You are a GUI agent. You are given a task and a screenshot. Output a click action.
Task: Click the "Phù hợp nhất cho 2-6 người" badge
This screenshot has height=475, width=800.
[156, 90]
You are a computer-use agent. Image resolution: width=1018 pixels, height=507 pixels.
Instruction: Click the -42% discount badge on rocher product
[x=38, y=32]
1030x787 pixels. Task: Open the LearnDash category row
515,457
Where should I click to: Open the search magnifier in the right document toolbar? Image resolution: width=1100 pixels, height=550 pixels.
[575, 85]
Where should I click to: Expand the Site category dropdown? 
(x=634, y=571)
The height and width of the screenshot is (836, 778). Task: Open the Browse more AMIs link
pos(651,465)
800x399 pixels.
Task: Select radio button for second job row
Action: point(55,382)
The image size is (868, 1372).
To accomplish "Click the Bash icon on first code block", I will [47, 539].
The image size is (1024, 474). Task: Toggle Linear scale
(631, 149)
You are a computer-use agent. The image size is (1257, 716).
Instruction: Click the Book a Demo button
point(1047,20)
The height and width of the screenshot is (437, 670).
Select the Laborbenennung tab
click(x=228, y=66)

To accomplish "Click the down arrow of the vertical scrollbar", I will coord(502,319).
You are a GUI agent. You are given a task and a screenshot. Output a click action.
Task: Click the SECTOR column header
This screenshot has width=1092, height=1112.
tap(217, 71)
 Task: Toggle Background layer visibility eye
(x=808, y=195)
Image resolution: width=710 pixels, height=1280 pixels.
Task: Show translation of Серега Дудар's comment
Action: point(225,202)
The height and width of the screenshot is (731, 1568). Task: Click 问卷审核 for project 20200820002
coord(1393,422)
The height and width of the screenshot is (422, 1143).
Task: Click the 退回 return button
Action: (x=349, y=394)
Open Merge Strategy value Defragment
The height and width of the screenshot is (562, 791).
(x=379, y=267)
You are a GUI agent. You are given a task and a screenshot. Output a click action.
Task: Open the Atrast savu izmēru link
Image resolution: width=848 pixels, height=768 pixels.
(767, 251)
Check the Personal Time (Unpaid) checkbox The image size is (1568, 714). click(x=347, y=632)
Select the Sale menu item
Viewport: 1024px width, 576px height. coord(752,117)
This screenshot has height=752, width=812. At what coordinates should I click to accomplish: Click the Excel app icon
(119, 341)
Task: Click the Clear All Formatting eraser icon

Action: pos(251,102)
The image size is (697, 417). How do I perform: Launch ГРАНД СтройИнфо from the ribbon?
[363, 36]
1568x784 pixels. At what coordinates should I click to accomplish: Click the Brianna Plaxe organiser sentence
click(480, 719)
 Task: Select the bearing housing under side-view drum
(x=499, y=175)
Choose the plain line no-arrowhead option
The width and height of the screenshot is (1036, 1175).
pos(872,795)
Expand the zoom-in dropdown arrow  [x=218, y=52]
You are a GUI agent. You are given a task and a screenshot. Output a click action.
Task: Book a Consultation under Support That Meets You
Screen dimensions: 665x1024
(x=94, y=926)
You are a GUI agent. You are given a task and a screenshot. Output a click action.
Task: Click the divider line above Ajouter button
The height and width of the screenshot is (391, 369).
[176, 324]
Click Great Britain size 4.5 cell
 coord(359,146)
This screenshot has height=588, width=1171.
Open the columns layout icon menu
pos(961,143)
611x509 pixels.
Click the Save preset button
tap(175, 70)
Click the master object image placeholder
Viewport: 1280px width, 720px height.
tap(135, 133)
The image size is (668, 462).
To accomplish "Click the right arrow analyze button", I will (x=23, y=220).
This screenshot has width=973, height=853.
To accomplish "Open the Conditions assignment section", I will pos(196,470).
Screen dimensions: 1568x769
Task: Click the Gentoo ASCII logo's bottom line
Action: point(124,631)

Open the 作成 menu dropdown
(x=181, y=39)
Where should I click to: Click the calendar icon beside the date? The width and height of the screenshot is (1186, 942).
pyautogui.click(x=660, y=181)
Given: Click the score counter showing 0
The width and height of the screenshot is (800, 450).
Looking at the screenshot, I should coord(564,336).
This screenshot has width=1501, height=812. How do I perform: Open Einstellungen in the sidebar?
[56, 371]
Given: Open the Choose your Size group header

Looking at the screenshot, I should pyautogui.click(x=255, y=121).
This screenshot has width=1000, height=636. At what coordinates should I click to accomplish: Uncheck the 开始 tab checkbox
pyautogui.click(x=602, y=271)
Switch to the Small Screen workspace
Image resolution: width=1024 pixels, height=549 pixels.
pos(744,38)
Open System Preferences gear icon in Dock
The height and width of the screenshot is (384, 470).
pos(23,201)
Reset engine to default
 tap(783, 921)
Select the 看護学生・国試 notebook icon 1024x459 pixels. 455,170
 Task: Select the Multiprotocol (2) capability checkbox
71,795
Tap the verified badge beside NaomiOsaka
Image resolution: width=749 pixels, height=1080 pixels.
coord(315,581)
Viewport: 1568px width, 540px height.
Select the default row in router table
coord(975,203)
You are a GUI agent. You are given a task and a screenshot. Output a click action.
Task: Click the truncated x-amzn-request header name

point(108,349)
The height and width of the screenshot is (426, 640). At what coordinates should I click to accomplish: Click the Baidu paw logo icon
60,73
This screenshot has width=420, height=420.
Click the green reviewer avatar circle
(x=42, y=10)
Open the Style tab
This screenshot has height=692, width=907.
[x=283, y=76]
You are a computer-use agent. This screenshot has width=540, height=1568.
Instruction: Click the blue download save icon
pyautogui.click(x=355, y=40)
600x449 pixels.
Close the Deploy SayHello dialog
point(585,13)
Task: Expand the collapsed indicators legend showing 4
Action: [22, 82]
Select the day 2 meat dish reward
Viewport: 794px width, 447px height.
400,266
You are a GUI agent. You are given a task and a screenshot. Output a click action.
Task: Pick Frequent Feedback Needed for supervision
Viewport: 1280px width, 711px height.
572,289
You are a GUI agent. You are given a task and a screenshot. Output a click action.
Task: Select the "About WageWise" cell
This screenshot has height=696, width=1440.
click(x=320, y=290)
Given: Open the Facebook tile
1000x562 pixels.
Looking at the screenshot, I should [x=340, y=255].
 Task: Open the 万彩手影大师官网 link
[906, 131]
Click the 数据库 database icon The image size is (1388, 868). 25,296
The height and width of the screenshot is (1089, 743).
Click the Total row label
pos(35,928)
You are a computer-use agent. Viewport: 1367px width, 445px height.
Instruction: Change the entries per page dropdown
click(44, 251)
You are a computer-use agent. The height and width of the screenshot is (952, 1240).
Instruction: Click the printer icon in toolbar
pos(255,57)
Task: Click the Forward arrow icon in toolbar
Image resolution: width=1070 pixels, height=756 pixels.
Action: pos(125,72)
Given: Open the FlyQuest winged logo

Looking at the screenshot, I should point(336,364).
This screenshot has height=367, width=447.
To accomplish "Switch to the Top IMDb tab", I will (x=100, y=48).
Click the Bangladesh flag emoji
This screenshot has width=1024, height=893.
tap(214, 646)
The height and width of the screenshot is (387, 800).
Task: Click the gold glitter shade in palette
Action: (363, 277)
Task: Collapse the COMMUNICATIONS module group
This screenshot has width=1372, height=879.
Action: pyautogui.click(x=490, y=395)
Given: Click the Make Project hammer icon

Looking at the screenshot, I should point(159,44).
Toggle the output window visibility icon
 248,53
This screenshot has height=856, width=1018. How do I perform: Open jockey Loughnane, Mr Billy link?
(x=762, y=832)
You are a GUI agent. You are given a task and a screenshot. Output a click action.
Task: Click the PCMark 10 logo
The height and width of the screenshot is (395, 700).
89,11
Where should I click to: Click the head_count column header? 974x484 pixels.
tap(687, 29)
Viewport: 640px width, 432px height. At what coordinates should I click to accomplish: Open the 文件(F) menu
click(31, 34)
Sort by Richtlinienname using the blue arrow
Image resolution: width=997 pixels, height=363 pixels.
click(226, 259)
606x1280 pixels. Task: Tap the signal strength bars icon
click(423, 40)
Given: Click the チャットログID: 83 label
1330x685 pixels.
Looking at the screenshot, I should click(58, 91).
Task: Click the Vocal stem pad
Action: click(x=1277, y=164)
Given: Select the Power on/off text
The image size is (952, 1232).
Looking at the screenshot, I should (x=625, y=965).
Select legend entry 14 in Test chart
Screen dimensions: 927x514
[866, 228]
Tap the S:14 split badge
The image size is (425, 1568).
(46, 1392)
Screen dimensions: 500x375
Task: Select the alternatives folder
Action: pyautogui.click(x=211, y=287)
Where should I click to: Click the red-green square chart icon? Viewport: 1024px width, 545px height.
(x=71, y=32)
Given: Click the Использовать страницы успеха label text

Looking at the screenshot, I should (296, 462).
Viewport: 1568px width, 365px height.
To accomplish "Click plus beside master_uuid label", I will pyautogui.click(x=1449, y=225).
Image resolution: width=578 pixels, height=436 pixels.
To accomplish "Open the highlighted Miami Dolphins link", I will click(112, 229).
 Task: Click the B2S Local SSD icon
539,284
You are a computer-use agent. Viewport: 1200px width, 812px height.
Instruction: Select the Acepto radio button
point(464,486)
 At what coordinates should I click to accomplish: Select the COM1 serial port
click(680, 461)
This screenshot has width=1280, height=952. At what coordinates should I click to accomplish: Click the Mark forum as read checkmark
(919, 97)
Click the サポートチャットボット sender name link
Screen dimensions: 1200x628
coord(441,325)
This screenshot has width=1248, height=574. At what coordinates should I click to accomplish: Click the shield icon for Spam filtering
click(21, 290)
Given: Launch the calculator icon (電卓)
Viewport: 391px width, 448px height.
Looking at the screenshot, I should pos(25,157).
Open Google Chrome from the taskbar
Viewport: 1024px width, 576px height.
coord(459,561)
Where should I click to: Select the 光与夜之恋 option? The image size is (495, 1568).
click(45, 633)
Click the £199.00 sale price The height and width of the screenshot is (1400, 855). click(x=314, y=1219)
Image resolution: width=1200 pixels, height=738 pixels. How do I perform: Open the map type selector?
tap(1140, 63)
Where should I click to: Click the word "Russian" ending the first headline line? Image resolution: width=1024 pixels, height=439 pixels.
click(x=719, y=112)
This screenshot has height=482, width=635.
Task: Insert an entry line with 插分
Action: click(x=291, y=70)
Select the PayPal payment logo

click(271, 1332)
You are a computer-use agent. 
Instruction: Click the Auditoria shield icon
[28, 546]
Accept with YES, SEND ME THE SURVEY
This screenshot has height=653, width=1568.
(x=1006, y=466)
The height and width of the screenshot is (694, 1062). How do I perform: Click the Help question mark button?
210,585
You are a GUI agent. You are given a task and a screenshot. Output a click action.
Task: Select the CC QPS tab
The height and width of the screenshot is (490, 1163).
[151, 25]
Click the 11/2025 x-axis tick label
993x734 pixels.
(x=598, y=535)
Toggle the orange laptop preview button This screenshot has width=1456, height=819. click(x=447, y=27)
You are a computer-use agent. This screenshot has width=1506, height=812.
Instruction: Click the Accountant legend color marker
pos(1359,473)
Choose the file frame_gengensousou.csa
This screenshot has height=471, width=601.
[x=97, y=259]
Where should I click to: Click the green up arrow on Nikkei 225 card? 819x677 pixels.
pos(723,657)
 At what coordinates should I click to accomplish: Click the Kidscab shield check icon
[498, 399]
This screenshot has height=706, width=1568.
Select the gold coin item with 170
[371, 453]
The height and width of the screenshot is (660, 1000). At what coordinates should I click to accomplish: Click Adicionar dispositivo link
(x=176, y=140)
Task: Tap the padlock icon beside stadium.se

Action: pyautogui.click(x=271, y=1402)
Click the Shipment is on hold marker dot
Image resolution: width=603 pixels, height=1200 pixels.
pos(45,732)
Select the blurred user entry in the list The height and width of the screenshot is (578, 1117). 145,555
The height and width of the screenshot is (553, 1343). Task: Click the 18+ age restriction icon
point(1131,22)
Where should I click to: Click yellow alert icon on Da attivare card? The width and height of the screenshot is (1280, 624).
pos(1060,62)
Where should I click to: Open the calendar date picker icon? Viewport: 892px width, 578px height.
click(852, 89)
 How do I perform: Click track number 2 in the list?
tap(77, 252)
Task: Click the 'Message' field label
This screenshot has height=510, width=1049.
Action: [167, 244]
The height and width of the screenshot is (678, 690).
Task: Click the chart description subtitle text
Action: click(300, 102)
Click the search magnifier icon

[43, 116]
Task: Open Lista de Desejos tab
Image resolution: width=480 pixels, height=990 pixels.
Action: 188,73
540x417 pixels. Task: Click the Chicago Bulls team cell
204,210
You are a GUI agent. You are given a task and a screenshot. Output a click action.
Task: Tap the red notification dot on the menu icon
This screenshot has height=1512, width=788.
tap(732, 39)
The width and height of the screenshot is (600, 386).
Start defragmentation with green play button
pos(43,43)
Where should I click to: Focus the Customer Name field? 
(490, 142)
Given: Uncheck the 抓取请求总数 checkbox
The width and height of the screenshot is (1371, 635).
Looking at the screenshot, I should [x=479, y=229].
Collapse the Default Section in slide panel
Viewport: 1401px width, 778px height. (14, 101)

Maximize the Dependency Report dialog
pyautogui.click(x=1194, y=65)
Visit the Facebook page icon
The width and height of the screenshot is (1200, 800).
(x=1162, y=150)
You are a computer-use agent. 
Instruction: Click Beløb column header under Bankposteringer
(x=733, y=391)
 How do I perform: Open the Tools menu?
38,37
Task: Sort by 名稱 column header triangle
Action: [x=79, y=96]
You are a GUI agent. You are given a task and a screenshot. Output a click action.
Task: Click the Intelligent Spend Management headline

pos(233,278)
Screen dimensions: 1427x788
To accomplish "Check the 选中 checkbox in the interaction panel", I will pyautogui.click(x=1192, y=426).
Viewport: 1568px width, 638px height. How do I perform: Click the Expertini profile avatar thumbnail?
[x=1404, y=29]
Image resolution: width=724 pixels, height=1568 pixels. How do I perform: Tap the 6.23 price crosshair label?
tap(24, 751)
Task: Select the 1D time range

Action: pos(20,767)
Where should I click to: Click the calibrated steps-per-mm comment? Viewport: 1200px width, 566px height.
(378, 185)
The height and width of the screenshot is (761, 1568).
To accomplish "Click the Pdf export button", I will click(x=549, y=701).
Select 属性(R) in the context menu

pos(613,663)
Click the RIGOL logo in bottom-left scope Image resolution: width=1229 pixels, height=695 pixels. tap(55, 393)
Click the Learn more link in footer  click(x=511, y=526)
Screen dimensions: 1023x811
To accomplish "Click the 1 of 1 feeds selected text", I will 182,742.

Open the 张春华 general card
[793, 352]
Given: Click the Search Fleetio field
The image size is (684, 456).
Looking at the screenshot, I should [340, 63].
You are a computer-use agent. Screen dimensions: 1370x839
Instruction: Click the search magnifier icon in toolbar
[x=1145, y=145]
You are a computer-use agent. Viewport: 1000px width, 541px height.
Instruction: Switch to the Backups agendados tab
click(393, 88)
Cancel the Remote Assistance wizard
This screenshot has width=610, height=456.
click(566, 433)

● ● ● ● ●

** Exercise description **
Retype word for word everything in the listing above from the line that holds "The image size is (668, 462)." down to the line that holds "This screenshot has width=973, height=853.". Keep both end lines and leave out the rest.

** Completed task **
The image size is (668, 462).
To accomplish "Click the right arrow analyze button", I will (x=23, y=220).
This screenshot has width=973, height=853.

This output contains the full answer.